The expression of a mutant Lamin A, progerin, in Hutchinson-Gilford Progeria Syndrome leads to alterations in genome architecture, nuclear morphology, epigenetic states, and altered phenotypes in all cells of the mesenchymal lineage. Here, we report a comprehensive analysis of the transcriptional status of patient derived HGPS fibroblasts, including nine cell lines not previously reported, in comparison with age-matched controls, adults, and old adults. We find that Progeria fibroblasts carry abnormal transcriptional signatures, centering around several functional hubs: DNA maintenance and epigenetics, bone development and homeostasis, blood vessel maturation and development, fat deposition and lipid management, and processes related to muscle growth. Stratification of patients by age revealed misregulated expression of genes related to endochondral ossification and chondrogenic commitment in children aged 4-7 years old, where this differentiation program starts in earnest. Hi-C measurements on patient fibroblasts show weakening of genome compartmentalization strength but increases in TAD strength. While the majority of gene misregulation occurs in regions which do not change spatial chromosome organization, some expression changes in key mesenchymal lineage genes coincide with lamin associated domain misregulation and shifts in genome compartmentalization.

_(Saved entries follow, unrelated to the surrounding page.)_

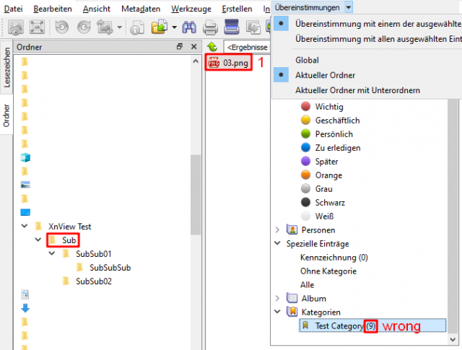Click the scanner icon in toolbar
This screenshot has height=350, width=462.
[x=231, y=27]
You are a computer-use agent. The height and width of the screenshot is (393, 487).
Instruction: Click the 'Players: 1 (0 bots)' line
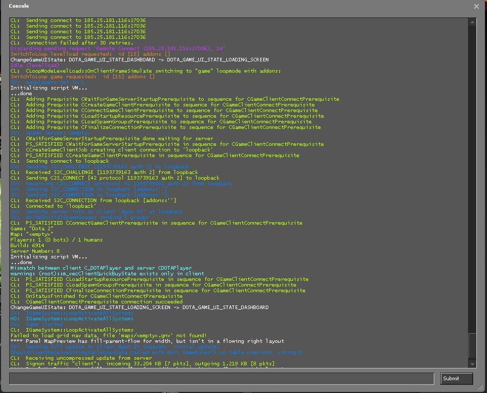point(56,240)
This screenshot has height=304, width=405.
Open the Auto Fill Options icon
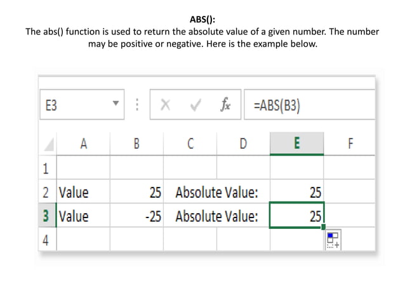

Keywords: 3D genome folding; chromosomes; developmental biology; gene expression; human; premature aging; transcriptomics.

Figure 1.. Transcriptional misregulation in the DNA Maintainance and Epigenetics functional categories.

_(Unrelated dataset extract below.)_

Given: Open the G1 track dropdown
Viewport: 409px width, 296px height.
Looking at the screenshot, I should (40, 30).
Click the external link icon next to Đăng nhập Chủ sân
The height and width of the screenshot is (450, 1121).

(A) Summary table of processes related to DNA maintenance and epigenetics, represented as transcriptional up or downregulation based on RNA-seq of young/teenager progeria patient derived fibroblasts compared to age matched, middle age or old control patients. (B) Heat map of RNA-seq transcriptome analysis for 976 selected genes related to DNA maintenance and epigenetics. The heat map shows per-gene z-score computed from batch effect corrected log2 read count values, genes in rows and 29 patient samples (progeria and young/adult/old control) organized in columns. Genes were hierarchically clustered based on Euclidean distance and average linkage. Within each cohort, columns are organized by patient age. (C) Comparison of young progeria patients versus middle age or old donor control fibroblasts. Enriched ontology clusters for upregulated genes related DNA maintenance and epigenetics, as characterized by Metascape analysis. Metascape reports p-values calculated based on the hypergeometric distribution. (D) Comparison of teen-aged progeria patient fibroblast versus old donor control fibroblasts. Enriched ontology clusters for up regulated genes related to DNA maintenance and epigenetics, as characterized by Metascape analysis.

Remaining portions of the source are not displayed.